Friedrich Arndt – Abendgebet am Montag

Gott Vater, meine Stärke, Dank sei Dir, daß Du mich stark gemacht, des Tages Last und Hitze zu tragen. Lob sei Dir, daß Du ein väterliches Aufsehn auf mich gehabt und mich in meinem Berufe mannichfaltig gesegnet hast. Groß sind Deine Wunder und Wohlthaten; ich will sie verkündigen und davon sagen, wiewohl sie nicht zu zählen sind. Du hast mir heute viel Gutes gethan; allein ich habe dir leider viel Böses dafür bewiesen. Mein Gewissen zeigt mir mehr Flecken, als der Mond in seinem Licht; ja, dieser Montag überzeugt mich einer großen Finsterniß meines Herzens. Mein Mund beklaget es, mein Herz bereuet es. Ach, richte, Herr, Dein Angesicht nicht wider mich, sondern auf mich, sei mir Sünder gnädig! Errette mich von der Obrigkeit der Finsterniß, und laß mich nicht im Schatten des Todes sitzen; überschatte mich aber mit Deiner Rechten in der gegenwärtigen Nacht, und laß meine Zuversicht unter Deinen Flügeln sein. Sei mir eine feurige Mauer um mich her, mein Schild wider alles Schrecken, meine Ruhe in der Unruhe, mein Leben, wenn ich als Todter liegen werde.
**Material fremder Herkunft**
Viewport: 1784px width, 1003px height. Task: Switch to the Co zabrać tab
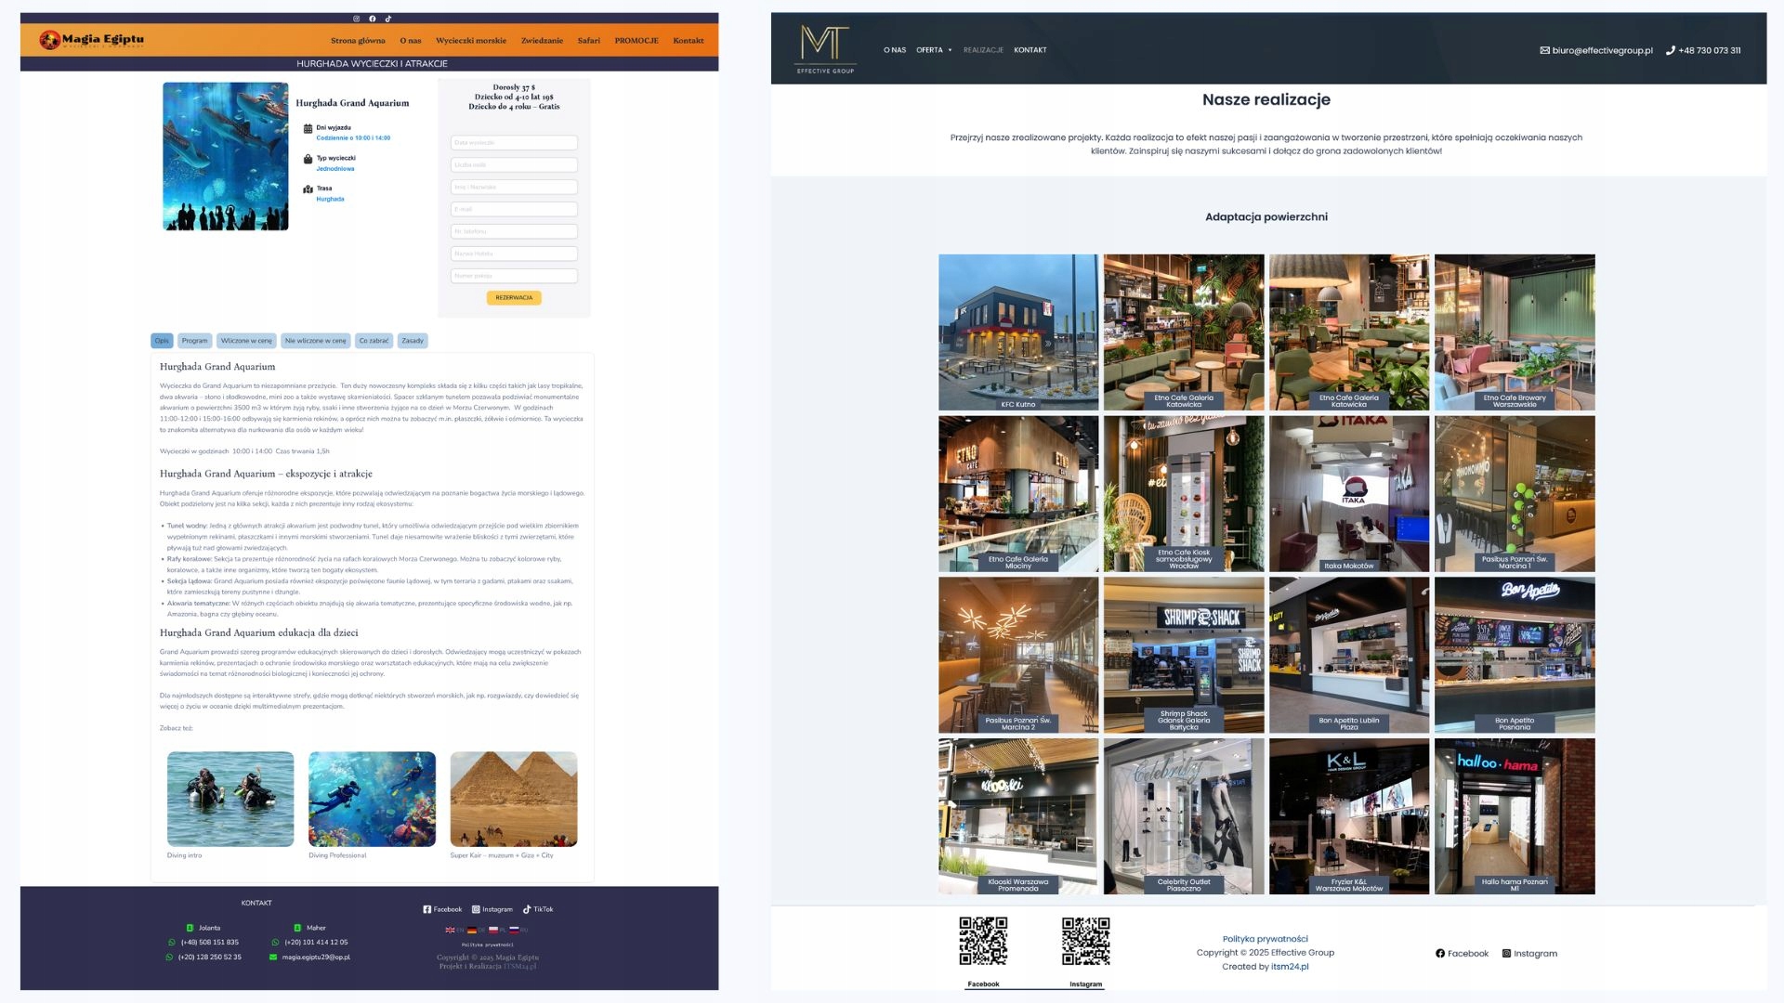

Gott Sohn, mein Heil, ach nimm doch alles Unheil von mir, welches meine Sünde heute angerichtet! Heile die Wunden meines Gewissens, daß ich nicht heulen dürfe vor Unruhe meines Herzens. Streich Dein Blut an die Pfosten meiner Kammer, daß der Würgengel vorübergehe. Ich will mein Herz mit Deinem theuern Namen versiegeln. Laß dieses meine Losung, laß dieses mein Zeichen sein, daß ich Dir zugehöre und der Satan keinen Theil an mir habe. Bleibe bei mir, denn es will Abend werden, und der Tag hat sich geneiget. Sehe ich um mein Lager nichts, als ein finsteres Aegypten, so laß doch ein lichtes Gosen durch Deinen Glanz in meinem Herzen sein. Denn auch Finsterniß ist nicht finster bei Dir, und die Nacht leuchtet wie der Tag, wo Du bist, o Du Licht vom Lichte! Himmlischer Salomo, stärke Deine Starken um mein Bette, und laß mich mit Augen des Geistes sehen, daß derer mehr, die bei mir sind, als derer, die wider mich sind! Du Engel des großen Raths, laß mich nicht der Engel mangeln, sondern berathe Leib und Seele mit Deinen heiligen Wächtern, daß ich bei Deinem Schutz sicher ruhen möge!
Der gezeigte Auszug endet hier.